Saved entries:
##############################
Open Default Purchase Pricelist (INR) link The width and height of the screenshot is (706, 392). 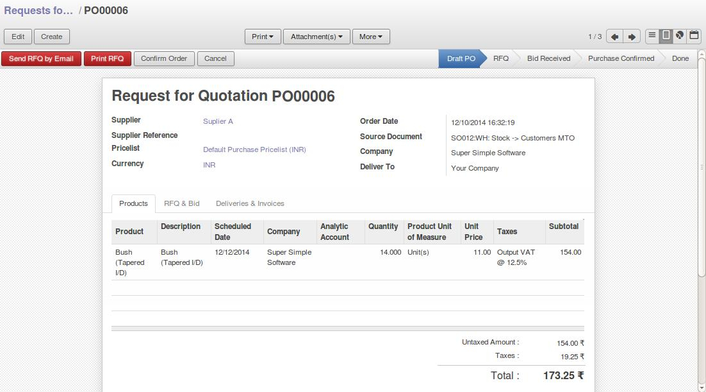coord(254,149)
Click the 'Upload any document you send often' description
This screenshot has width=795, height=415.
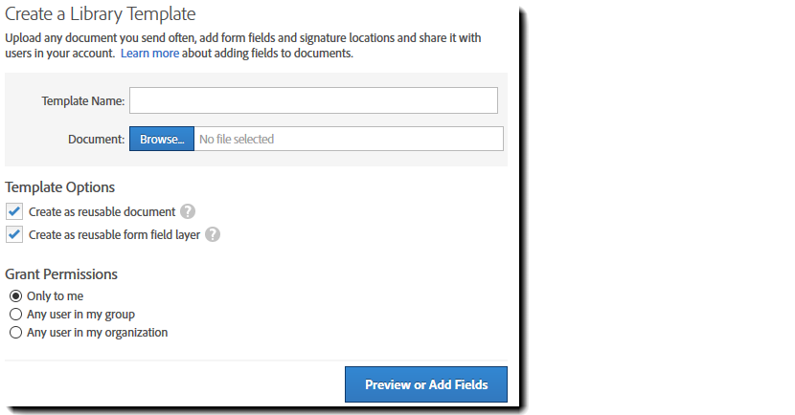[x=242, y=38]
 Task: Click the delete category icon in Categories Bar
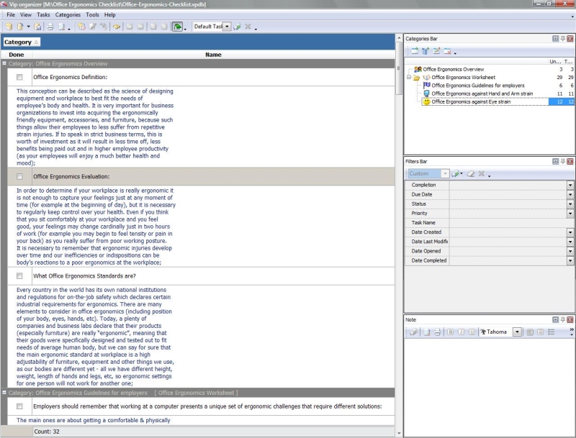click(447, 51)
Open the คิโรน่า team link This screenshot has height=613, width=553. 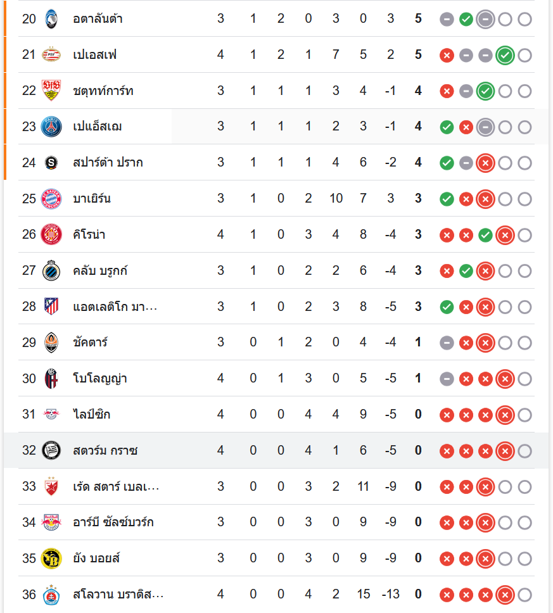point(89,235)
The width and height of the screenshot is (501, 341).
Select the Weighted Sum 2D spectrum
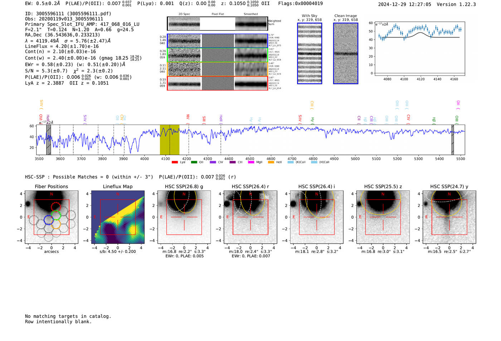coord(217,24)
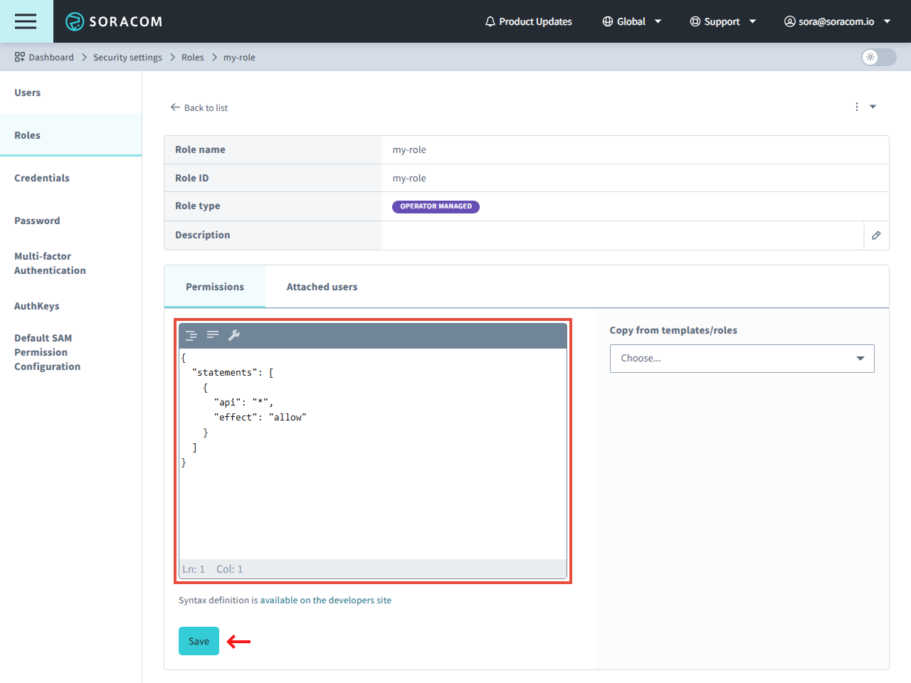Open Credentials in the sidebar
Viewport: 911px width, 683px height.
(42, 178)

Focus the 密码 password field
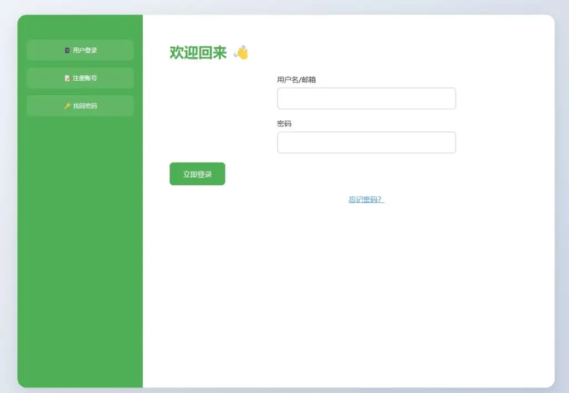coord(366,143)
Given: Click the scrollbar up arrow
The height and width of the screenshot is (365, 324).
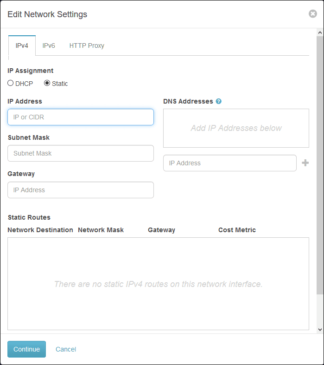Looking at the screenshot, I should point(320,33).
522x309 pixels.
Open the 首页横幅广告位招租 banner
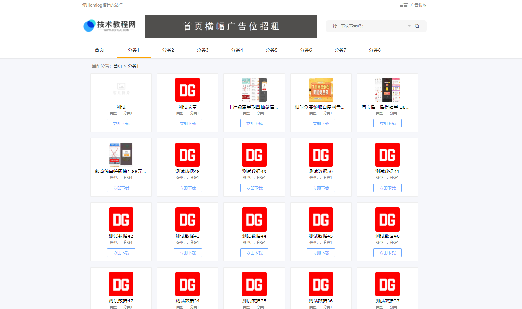pos(231,26)
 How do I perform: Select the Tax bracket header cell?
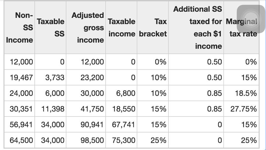tap(153, 28)
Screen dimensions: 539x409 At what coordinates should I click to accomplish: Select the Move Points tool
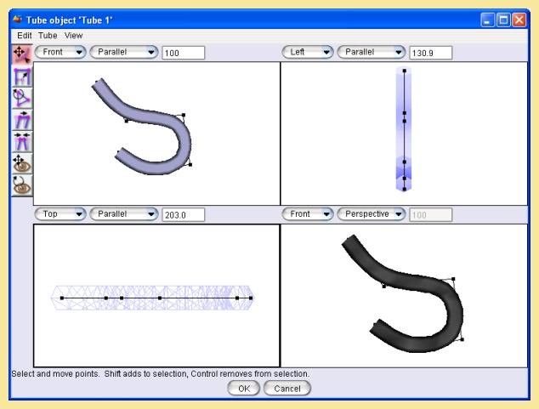point(21,55)
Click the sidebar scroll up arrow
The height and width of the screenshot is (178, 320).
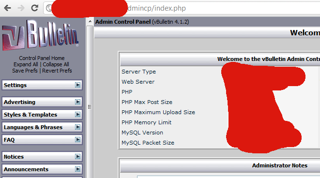90,21
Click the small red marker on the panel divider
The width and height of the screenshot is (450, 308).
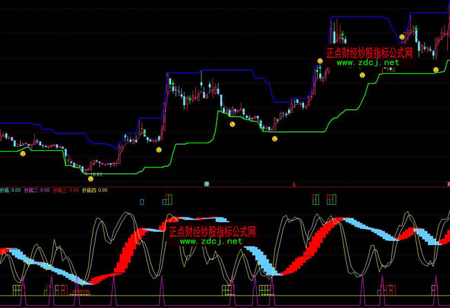(294, 184)
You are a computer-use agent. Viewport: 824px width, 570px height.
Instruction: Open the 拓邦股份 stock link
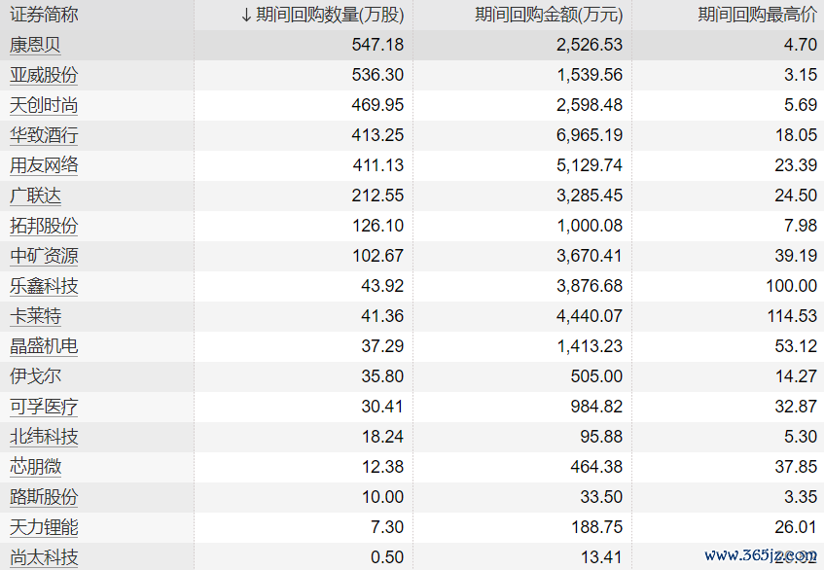(x=44, y=226)
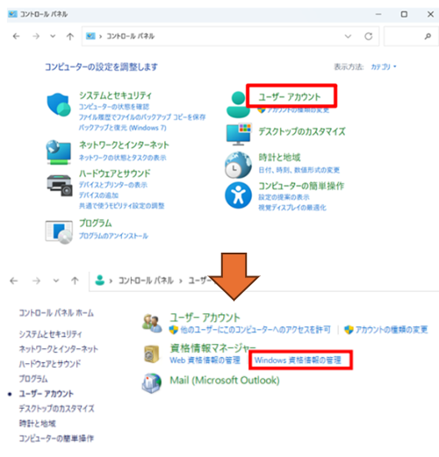Open recent locations dropdown in top navigation
The width and height of the screenshot is (439, 457).
(53, 36)
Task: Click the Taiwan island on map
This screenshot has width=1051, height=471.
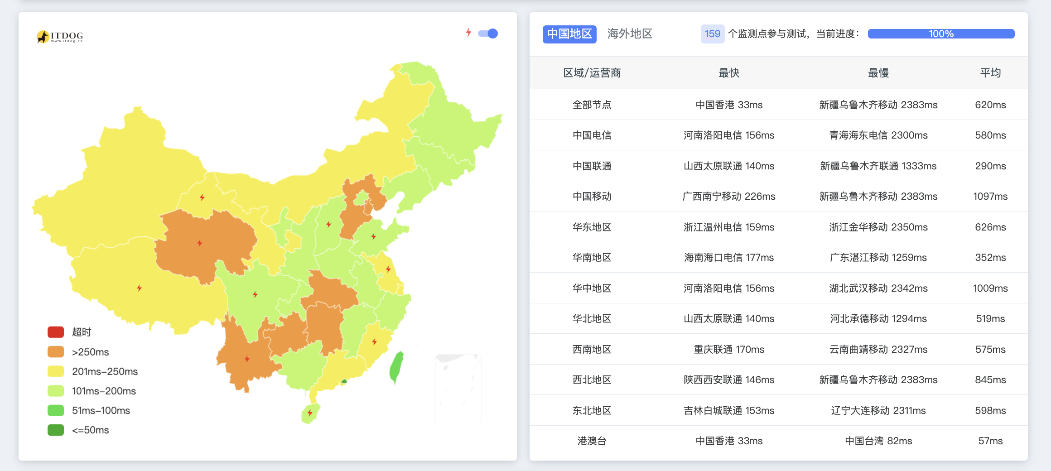Action: click(396, 368)
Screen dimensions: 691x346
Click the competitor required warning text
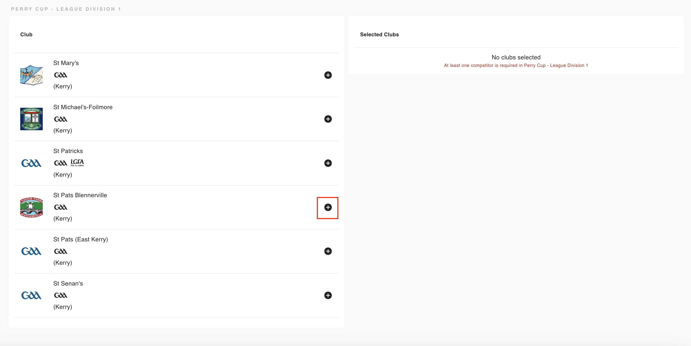[516, 66]
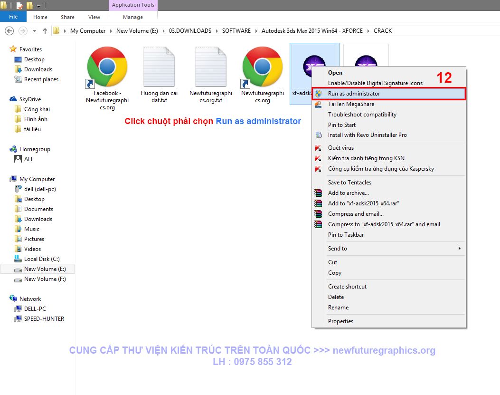Screen dimensions: 500x395
Task: Select the Newfuturegraphics.org.txt text file
Action: click(x=211, y=75)
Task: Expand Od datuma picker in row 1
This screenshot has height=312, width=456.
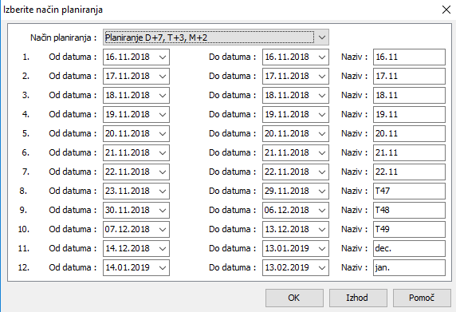Action: click(x=163, y=57)
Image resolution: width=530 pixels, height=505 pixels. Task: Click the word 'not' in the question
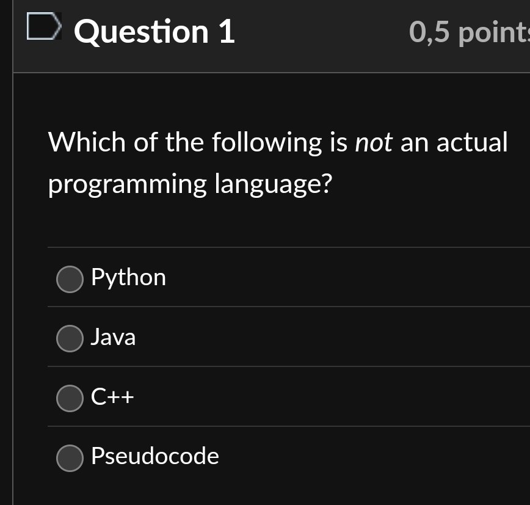point(374,142)
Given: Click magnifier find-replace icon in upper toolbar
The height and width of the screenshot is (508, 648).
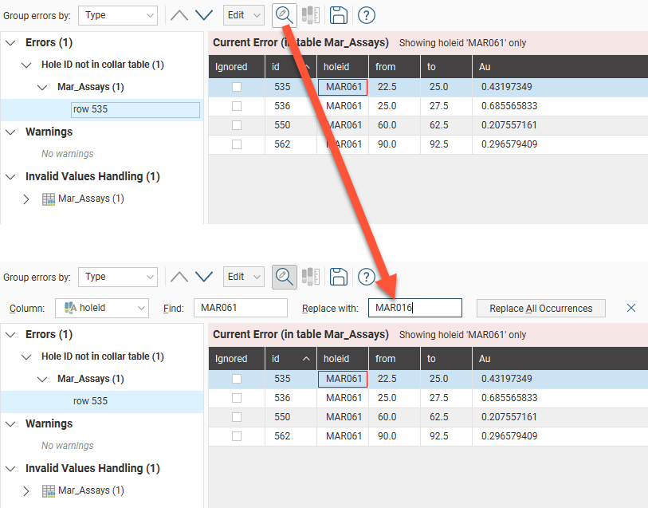Looking at the screenshot, I should click(283, 15).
##############################
- [ACTIVITY]: Working down from the line with "The height and width of the screenshot is (508, 648).", copy each line exactly until the last line of the entries, which is also included. Omit the pictures.

- [COMPLETED TASK]:
The height and width of the screenshot is (508, 648).
Looking at the screenshot, I should click(283, 15).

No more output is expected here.